Recovery from oxidant-mediated lung injury: response of metallothionein, MIP-2, and MCP-1 to nitrogen dioxide, oxygen, and ozone exposures.

Oxidant-induced lung injury is believed to be mediated by reactive oxygen species. Recovery from oxidant exposure has been associated with pulmonary inflammation. Inflammatory cell accumulation involves the synthesis of chemokines, including neutrophil chemoattractants such as macrophage inflammatory protein-2 (MIP-2) and monocyte chemoattractants such as monocyte chemoattractant protein-1 (MCP-1). Antioxidants are the first line of defense of lung cells against inhaled oxidants. Metallothionein (MT) can act as an antioxidant and free-radical scavenger. To better understand the pulmonary response associated with recovery from oxidant-mediated injury, we exposed mice to either 15 ppm nitrogen dioxide for 24 h, >99% oxygen for 72 h, or 1 ppm ozone for 24 h. Mice were examined at the end of exposure or after recovering in room air for 4 or 24 h. Neutrophils were elevated at the end of exposure and remained elevated through the postexposure period, whereas macrophage numbers were decreased at the end of exposure and remained below control levels at 4 and 24 h postexposure. MT, MIP-2, and MCP-1 mRNA levels were elevated at 4 h postexposure; however, after 24 h of recovery only MCP-1 remained elevated. These results indicate that MT, MIP-2, and MCP-1 mRNA levels responded similarly to recovery from nitrogen dioxide, oxygen, and ozone exposure. Monocyte accumulation was delayed as compared to neutrophils and was consistent with the timing of MIP-2 and MCP-1 expression. Peak expression of MT and MIP-2 preceded peak neutrophil accumulation. Consequently, the timing of MT, MIP-2, and MCP-1 expression may be important biological markers in assessing the state of injury and recovery associated with oxidant-mediated injury.

▸ SOURCE MATERIAL
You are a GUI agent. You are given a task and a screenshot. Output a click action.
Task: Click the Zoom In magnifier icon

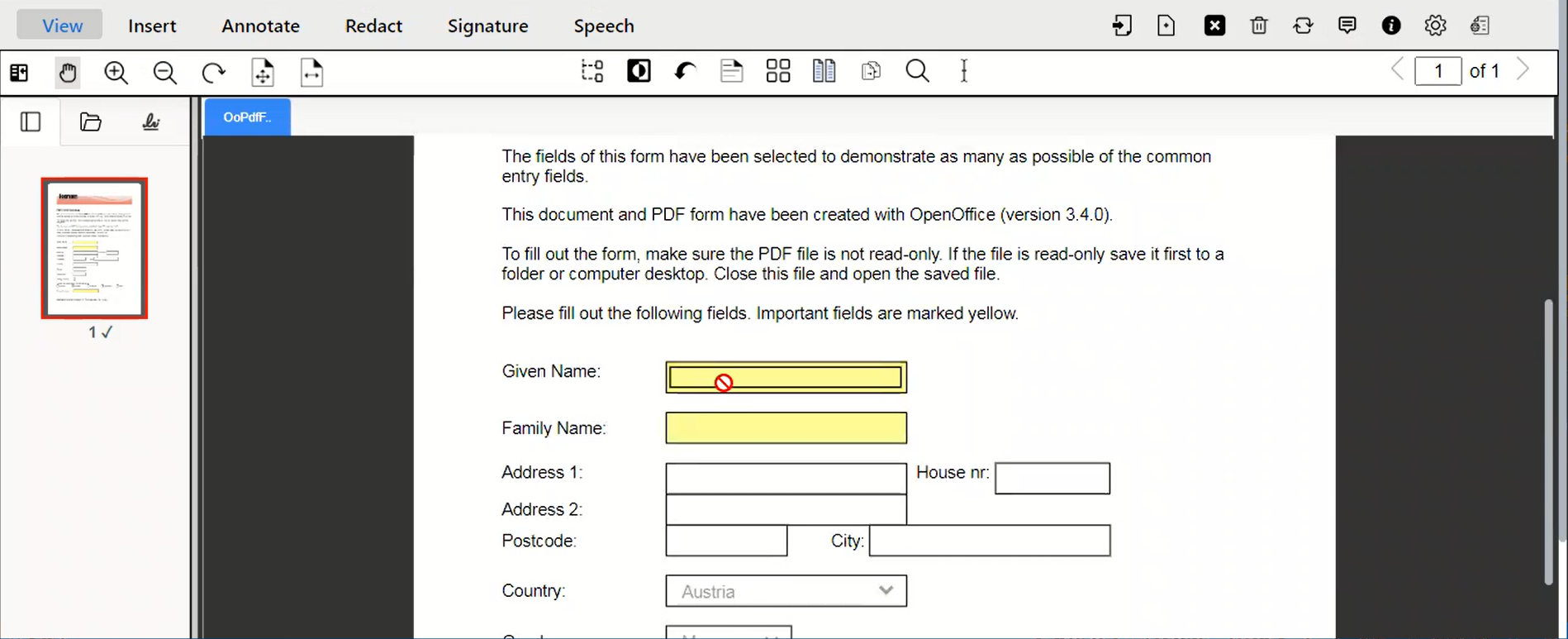(116, 73)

▸ PROBLEM DETAILS
In the abstract on recovery from oxidant-mediated lung injury, why do the authors suggest that the timing of MT, MIP-2, and MCP-1 expression may serve as a biological marker of injury and recovery? Answer in one to three sentences.

▸ EXERCISE OUTPUT
The mRNA levels of MT, MIP-2, and MCP-1 responded similarly during recovery from nitrogen dioxide, oxygen, and ozone exposure. Their timing also matched the cell responses: peak MT and MIP-2 expression came before peak neutrophil accumulation, and the delayed monocyte accumulation was consistent with the timing of MIP-2 and MCP-1 expression.